Recording sound

In 1877, Thomas Edison was experimenting with a way to repeat Morse-coded telegraph messages using a waxed paper tape on which the message was written by a stylus. He noticed that if he pulled an already inscribed tape past the stylus it produced a note, and reasoned that he should be able to use the same kind of system to record notes of his choice and play them at will.

The “phonograph” that resulted had a stylus that followed a spiral groove on a tinfoil-covered drum. Sound vibrated a diaphragm, which vibrated a stylus, which made indentations in the groove. Running the stylus through the indented groove reversed the process, causing the diaphragm to vibrate, reproducing the word “Halloo,” in Edison’s first successful attempt.

A needle following a groove became the basis of a new industry. Edison’s cylinders led the way for years, but disks, introduced by Emile Berliner in1888, eventually supplanted the cylinders because they could be more easily mass-produced.

Originally phonographs were entirely mechanical, with amplification being provided by a large megaphone-like horn. Later, electronic amplification and loudspeakers came along, along with vinyl (until the Second World War, records were made of shellac), the long-playing record, and stereophonic sound. But the base technology was the same as Edison’s tinfoil-covered drum.

In 1898, though, Danish inventor Valdemar Poulsen patented a device called the Telegraphone that recorded sound on a long steel wire, without stylus or groove: the first magnetic recorder.

An electric current flowing in a coil generates a magnetic field. A magnetic field moving near a wire generates an electric current in the wire. A magnetic recorder turns sound vibrations into a varying electric current, which is used to create a varying magnetic field, which can be recorded by passing something through it that can be magnetized, like steel. If you then pass that magnetized steel by a wire, the varying magnetic field sets up a varying electric current, which can be used to create vibrations in a diaphragm, reproducing the original sound.

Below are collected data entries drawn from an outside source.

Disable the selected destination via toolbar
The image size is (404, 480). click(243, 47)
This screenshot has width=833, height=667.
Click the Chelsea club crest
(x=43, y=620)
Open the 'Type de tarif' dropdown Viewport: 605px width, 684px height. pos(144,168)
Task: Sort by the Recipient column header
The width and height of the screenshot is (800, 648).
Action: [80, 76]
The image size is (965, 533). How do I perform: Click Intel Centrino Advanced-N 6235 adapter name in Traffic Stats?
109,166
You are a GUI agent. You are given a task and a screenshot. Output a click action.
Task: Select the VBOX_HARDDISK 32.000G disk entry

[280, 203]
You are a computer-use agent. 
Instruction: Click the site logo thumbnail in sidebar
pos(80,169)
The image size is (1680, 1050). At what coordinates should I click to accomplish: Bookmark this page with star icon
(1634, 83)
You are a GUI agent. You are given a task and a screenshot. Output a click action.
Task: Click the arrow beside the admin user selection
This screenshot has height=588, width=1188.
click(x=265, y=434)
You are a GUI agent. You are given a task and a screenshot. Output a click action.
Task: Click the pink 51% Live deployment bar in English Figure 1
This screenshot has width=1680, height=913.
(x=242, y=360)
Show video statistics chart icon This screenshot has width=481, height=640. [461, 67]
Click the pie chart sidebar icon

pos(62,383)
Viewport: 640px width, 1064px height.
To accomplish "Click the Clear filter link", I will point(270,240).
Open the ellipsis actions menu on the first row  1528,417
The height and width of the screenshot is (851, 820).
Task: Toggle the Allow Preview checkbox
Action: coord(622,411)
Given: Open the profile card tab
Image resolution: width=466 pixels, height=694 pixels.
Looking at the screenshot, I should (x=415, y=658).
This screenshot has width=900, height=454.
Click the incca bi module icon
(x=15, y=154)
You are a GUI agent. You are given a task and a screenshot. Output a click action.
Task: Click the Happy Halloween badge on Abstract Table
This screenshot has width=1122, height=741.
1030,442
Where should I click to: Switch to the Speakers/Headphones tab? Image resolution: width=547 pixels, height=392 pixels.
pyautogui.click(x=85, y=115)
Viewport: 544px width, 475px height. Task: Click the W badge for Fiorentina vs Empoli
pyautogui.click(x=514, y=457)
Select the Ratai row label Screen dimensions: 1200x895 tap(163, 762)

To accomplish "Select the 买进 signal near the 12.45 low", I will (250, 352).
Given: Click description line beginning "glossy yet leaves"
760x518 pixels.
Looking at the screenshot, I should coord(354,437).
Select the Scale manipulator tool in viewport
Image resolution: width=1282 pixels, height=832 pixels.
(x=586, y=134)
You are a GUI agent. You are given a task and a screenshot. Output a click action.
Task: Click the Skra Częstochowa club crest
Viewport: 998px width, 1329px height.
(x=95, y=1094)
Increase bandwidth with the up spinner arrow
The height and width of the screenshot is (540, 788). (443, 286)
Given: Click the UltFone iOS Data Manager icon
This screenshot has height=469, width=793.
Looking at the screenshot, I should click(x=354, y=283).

The Telegraphone worked, but its sound quality was poor. Some people experimented with half-inch-wide steel tape, but it was heavy and expensive. Magnetic recording didn’t really catch on until the Germans came up with a lightweight tape made of a cellulose acetate film (today plastics used) covered with particles of iron oxide — rust.

Improvements in magnetic recording over the years have brought us to today’s era of high-quality cassettes. But sometimes you need a bigger tape — in the Kramer IMAX Theatre, for example.

In ordinary 35-millimetre motion pictures, the soundtrack is optically encoded on the film, as a track that varies from dark to light. Light shines through this track onto a photoelectric cell, generating a varying electrical current which is turned back into sound.

However, IMAX films boast six channels of surround sound, with a supplementary “sub-bass” channel for those nice low frequencies that shake the theatre in Rolling Stones At the Max. Optically coding that information would take far too much space on the film. Instead, it is recorded on 35-millimetre magnetic tape, which runs on a separate unit electronically synchronized with the film.

Some IMAX theatres now have digital sound — which brings us nicely to today’s recording medium of choice, the compact disk.

The CD seems something like a high-tech version of a vinyl record, replacing the stylus with a laser beam and the groove with tiny reflective pits. The big difference is that vinyl discs are “analog” recordings, while a laser disc is a “digital” recording.

In analog recordings, the pattern of rapidly varying air pressure that we call sound is imposed directly on the storage medium, as an undulating groove on a vinyl record, or as a changing magnetic pattern on a tape. Ina digital recording, sound is recorded as a string of “on” and “off” signals. (On a compact disk, the signal is “on” if the laser beam is reflected by a pit, and “off” if it isn’t.)

You can arrange 16 on-off signals in 65,536 different ways. Each of these combinations, to the computer, represents a particular sound waveform. During digital recording, the sound is sampled 44,000 times per second, and the computer assigns each sample whichever of the 65,536 values is closest to the sound at that instant. In playback, another computer reads those coded sequences (while checking for and correcting errors) and turns them into an electrical signal.

It is possible to record digital information on magnetic tape, and even on vinyl, but the combination of digital recording, resistance to wear and even aesthetic beauty the CD offers has made it the format to be reckoned with. In fact, the vinyl record is all but dead.

Thanks to the CD, we’re leaving future generations perfectly preserved records of artists like Vanilla Ice.

One only hopes future generations are forgiving.